You have probably noticed that most websites have blogs. This is not by accident. Blogs have many uses – attracting links, getting the general public comfortable with your persona, and attracting visitors to your site by giving them useful information. If you don’t have a blog on your law firm’s website, you should get one. Fortunately, there has been quite a lot of talk on this topic in the SEO news media this week which can provide you with guidance.
Google is reorganizing its blogs at the moment, which has caused content in general, and blogs specifically, to be a hot topic in SEO this week. Search Engine Land, Search Engine Watch and Search Engine Journal have all covered blogging this week.
Does Google hate blogs or like them? Will they ever turn against them, as they threatened to do two years ago? This news item tells you that they probably won’t. Google runs blogs itself, and so is unlikely to penalize others for doing the same. Blogspot is a subdomain of blogger.com, which is reserved for Google blogs. Blogger.com is owned by Google, so the move to googleblog wasn’t for financial reasons. It is possible that they will now make the blogspot address available to others. However, the lesson of this story is that Google runs its own blogs and so should you for your law firm.
If you are now convinced that you need a blog for your law firm, but don’t know where to start, this article will be a useful read. The author recommends blogger.com’s big rival, WordPress to all and sundry. Try both systems to see which works best for you. A good piece of advice in this article is to make regular contributions to your blog. You should commit to make at least one post per week. Eventually the list of articles in your blog will soon build up. Focus on topics that are likely to be of interest to your clients rather than trying to impress other lawyers. Keep your blog posts clear of corporate news – they can go on the About Us page or in press releases.
Search Engine Watch traveled to London last week in order to save you the airfare to attend the Insight Conference. Here are five (again) tips from the Brits on how to structure your blog posts and how to aim your voice towards the people you hope to motivate into asking you to fix their legal problems for them.

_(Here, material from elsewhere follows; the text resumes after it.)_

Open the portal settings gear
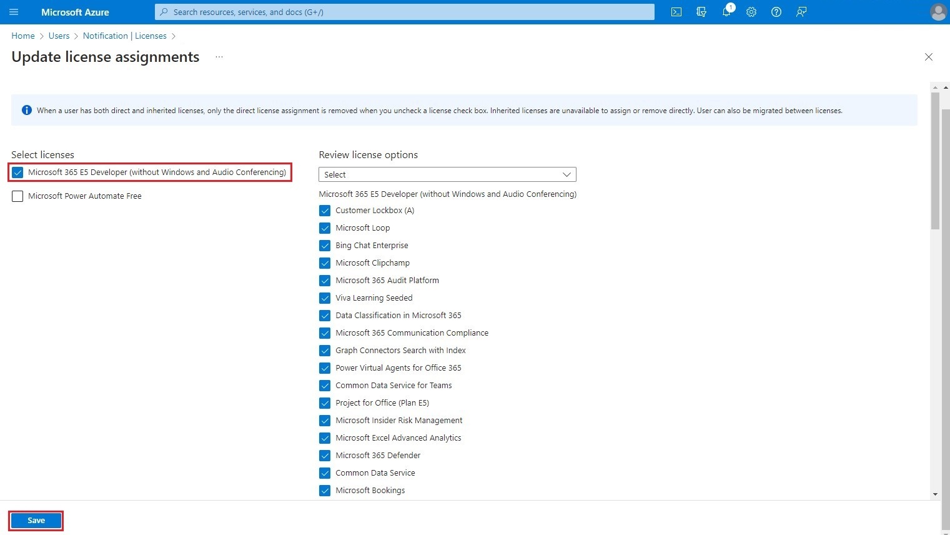The height and width of the screenshot is (535, 950). tap(751, 12)
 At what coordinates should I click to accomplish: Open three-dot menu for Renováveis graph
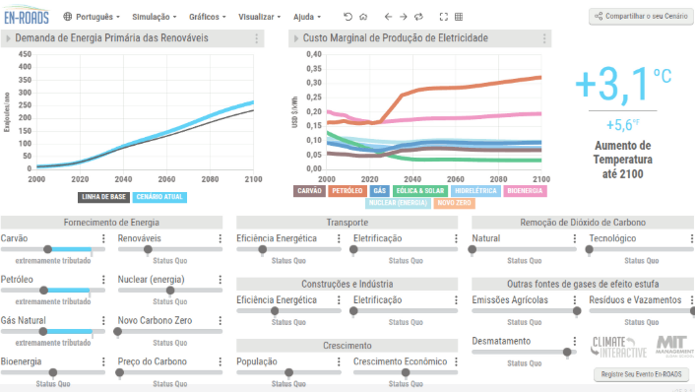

You are a respectable lawyer with a reputation to uphold. However, don’t talk down to your potential clients. There is no point in being worthy and authoritative if no one reads your august words. So, at least for the title and introduction of your blog post, you need to put your shiny tap shoes on and think like a showman. This is a very long article with lots of excellent tips for anyone starting a blog. The examples on titles and introduction are particularly useful.
You may have noticed that the Hook Em article was rather long. That was probably intentional. If you are looking for an opinion on how long each of your blog posts on your legal site should be, the usual answer is about 500 – 700 words. However, over the last year, there has been a fad for much longer pieces of between 1,500 – 2,500 words. There is a lot of evidence that longer articles are better for SEO than the usual 500 – 700 word length – we’ve covered that topic on SEO Trends before. However, the shortform adherents have been licking their wounds and quietly plotting their revenge, and here it is. The proof is slightly skewed by redefining what any writer would term “short,” or “long.” Here shortform is deemed to be below 1,000 words, and longform is thought to be 3,000 – 10,000 words. As a rule of thumb, if anything gets up to 3,000 words in length, split it up into a series or save it as a PDF and make it a whitepaper to be downloaded (use it to attract entries in your email list).